Reading recommendations

It’s been a good week for reading. For one thing, I was lucky enough to be chosen as a Beta Reader for Brooke Johnson‘s new novel “The Wizard’s Heart”. A very different style from her steampunk “Clockwork” books, this is a gorgeous fantasy adventure, shot through with action and magic.

I also took a step back in time. I once read Carrie Vaughn’s “After the Golden Age“. It was a time when I was reading a fair amount of superhero fiction and yearning for something new. This was it.

In “After the Golden Age” we are introduced to Celia, the awkward and intransigent daughter of Mr Olympos and Spark, two members of The Olympiad that protect Commerce City. Celia has inherited NO powers, and as a result is kidnapped, repeatedly by bad guy after bad guy. Before long, her rebellious nature and familiarity with bad guy psychology leads her to actually assist the Nemesis of The Olympiad, The Destructor.

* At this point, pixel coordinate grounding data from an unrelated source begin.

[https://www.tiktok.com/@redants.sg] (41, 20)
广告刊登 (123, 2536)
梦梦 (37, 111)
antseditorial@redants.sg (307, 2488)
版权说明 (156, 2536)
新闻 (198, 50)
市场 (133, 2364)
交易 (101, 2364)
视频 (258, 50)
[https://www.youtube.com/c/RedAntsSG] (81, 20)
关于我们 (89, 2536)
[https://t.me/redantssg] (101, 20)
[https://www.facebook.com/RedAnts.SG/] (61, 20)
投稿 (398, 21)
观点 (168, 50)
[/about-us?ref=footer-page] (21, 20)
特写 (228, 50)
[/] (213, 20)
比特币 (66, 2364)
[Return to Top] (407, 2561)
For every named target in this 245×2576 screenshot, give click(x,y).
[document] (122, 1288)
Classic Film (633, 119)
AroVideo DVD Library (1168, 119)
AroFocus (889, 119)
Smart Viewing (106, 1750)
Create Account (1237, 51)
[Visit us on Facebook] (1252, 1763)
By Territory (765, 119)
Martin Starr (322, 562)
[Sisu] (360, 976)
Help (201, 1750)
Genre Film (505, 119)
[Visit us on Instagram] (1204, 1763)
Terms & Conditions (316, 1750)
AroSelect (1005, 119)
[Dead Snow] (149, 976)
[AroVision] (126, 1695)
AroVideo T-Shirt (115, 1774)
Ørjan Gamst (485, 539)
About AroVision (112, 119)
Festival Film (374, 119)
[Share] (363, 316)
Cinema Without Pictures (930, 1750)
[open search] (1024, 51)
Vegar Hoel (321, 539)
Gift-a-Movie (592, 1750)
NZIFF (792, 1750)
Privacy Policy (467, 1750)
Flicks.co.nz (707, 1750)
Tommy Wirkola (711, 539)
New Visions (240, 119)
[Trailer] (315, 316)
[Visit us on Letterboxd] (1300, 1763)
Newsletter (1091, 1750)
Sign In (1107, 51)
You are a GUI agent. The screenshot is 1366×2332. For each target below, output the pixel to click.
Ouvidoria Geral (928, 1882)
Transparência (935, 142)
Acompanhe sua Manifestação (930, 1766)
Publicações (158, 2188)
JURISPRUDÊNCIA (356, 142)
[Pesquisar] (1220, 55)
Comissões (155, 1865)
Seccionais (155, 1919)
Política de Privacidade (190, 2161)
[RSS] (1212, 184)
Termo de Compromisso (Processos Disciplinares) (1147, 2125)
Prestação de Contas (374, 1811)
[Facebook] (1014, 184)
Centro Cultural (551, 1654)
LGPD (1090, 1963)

The book is about power and the uses of it, but it’s also very much about family and the games they play with one another. It was a great read, with an unexpected and dramatic conclusion, and I was sad that it was over.

When I saw there was a sequel in the library – “Dreams of the Golden Age“, I was tempted but also worried. What could a sequel offer? Everyone knows the problems of sequels – you want the same story over again, but new and different. You can’t have the same excitement of discovery, but having the characters do something new runs the risk of it being…wrong.

In “Dreams of the Golden Age”, Carrie Vaughn sidesteps all these problems neatly. She’s set up Celia’s character in the first book, and this one begins with Celia already the mother of two teenage girls. The eldest is seventeen, the age Celia was at her most rebellious. This book too, then is about family relationships, about trust and secrets, and how understanding your own mistakes of the past doesn’t always prevent you making new and exciting mistakes.

And, of course, there are superpowers too, and crime and rescue and action.